Technical Abstract: Relatively little information is available on how conservation tillage impacts cotton (Gossypium hirsutum L.) fiber properties. The objective of this research was to determine the effect of conservation tillage and surface residues on cotton fiber properties. Fiber properties were determined on cotton grown with conservation and conventional tillage techniques following different winter cover crops in 1991, 1992, and 1994. Cover crops were rye (Cereale secale L.) and fallow in 1991 and 1992, and rye, fallow, and crimson clover (Trifolium incarnatum L.) in 1994. In a separate experiment in 1993, fiber properties of conservation tillage cotton grown following wheat (Triticum aestivum L.), flax (Linum usitatissum), and fallow were determined under irrigated and rainfed conditions.
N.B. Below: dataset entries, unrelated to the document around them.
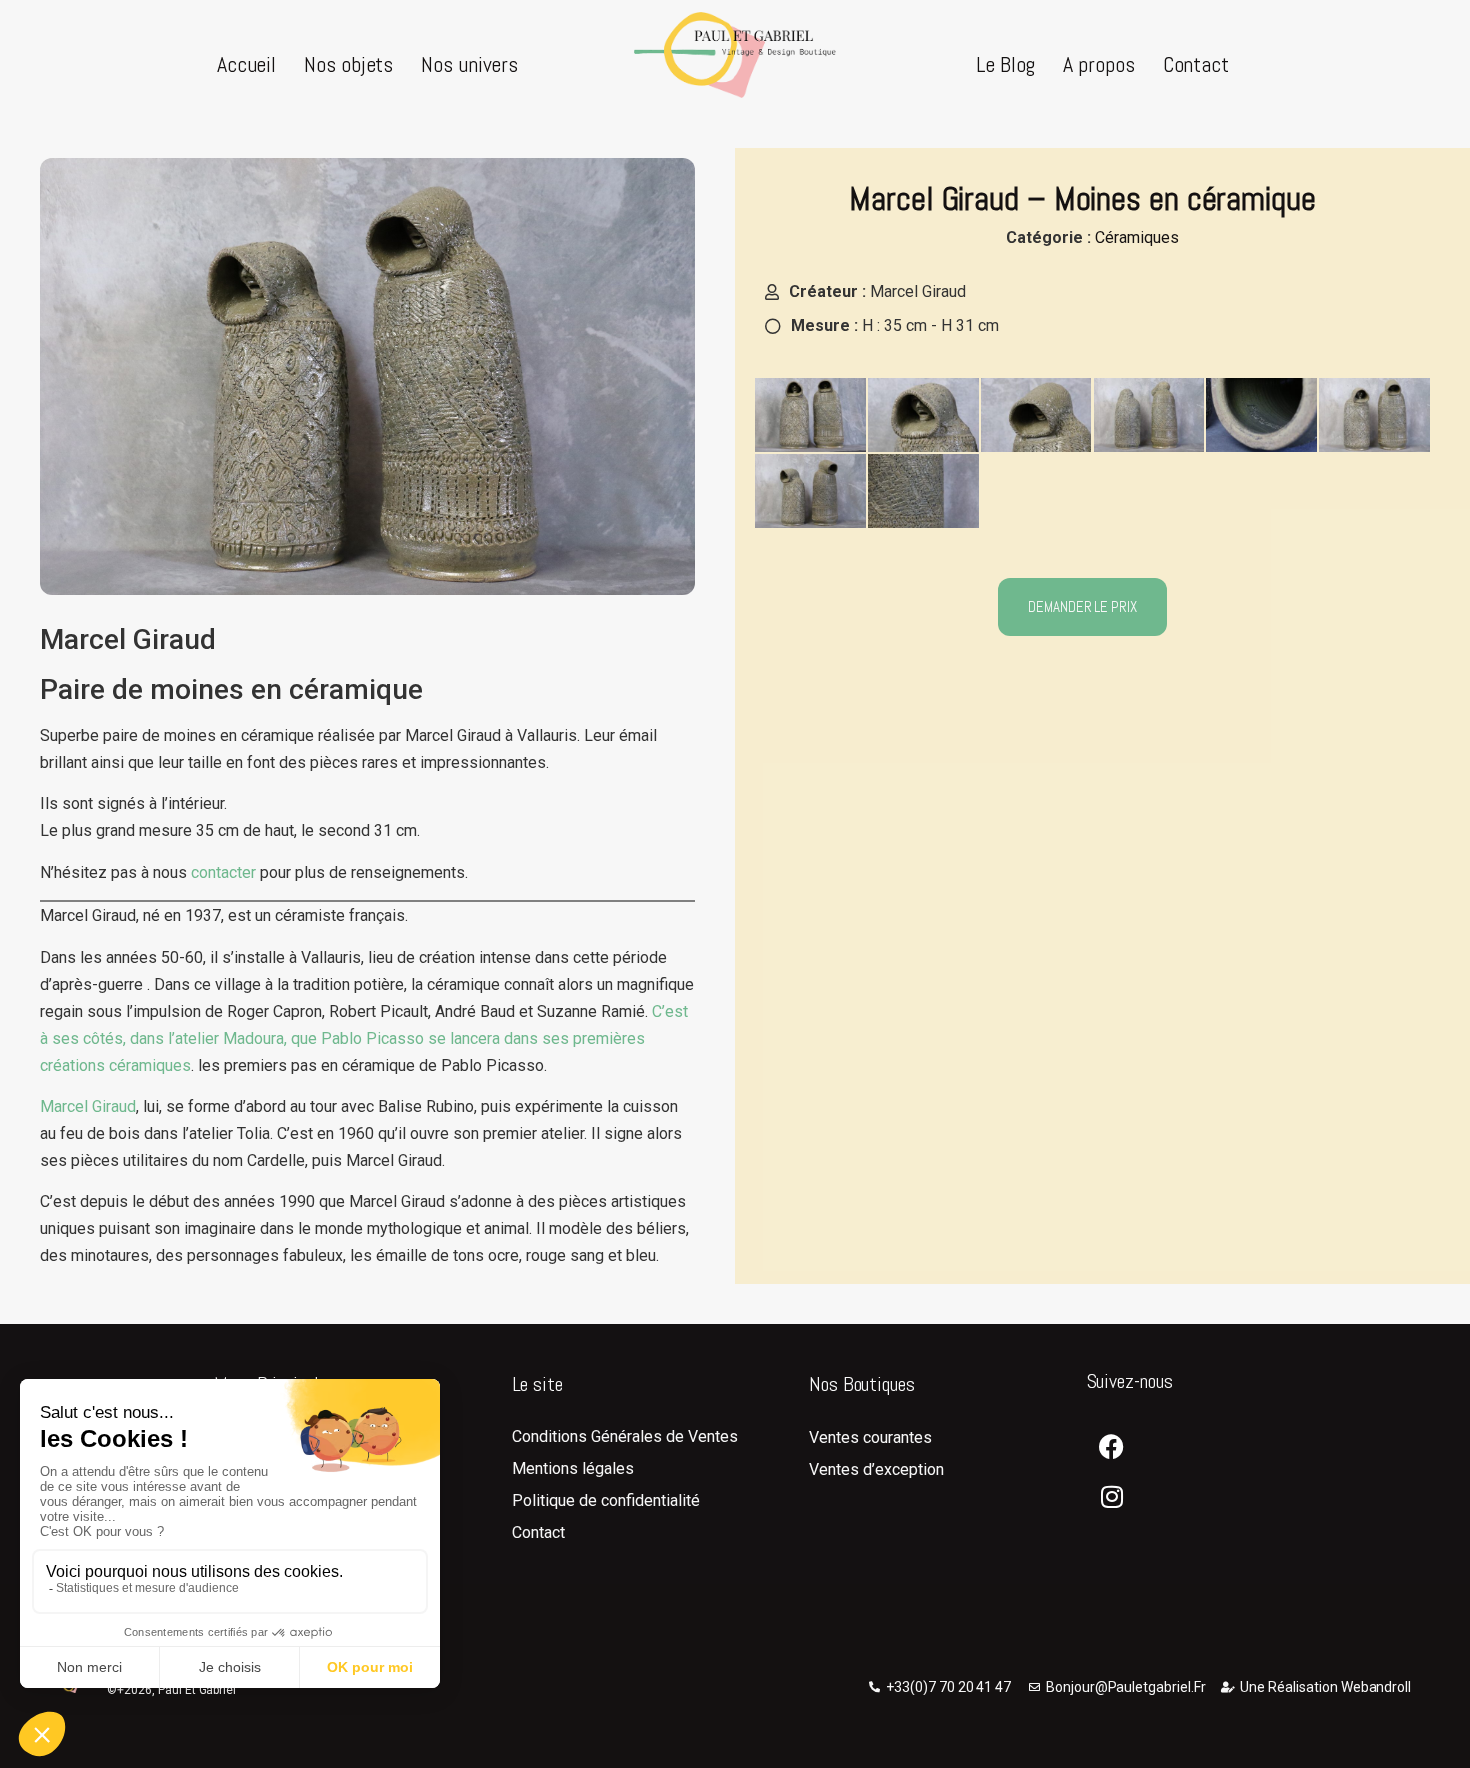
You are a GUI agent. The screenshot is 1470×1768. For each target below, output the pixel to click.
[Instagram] (1112, 1497)
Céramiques (1137, 237)
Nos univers (469, 64)
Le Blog (1005, 64)
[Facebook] (1112, 1447)
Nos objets (348, 64)
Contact (1196, 64)
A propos (1098, 64)
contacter (223, 872)
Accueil (246, 64)
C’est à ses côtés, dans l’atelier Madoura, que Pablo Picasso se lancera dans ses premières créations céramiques (364, 1038)
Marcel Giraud (88, 1106)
Tillage systems and surface residue cover did not affect fiber length or elongation. Cotton grown with conservation tillage had slightly higher strength than cotton grown with conventional tillage only in 1994. When water deficit stress occurred in these studies, conservation tillage systems that had ample surface residues had lower micronaire. These results indicate that tillage systems do not have a large effect on cotton fiber properties.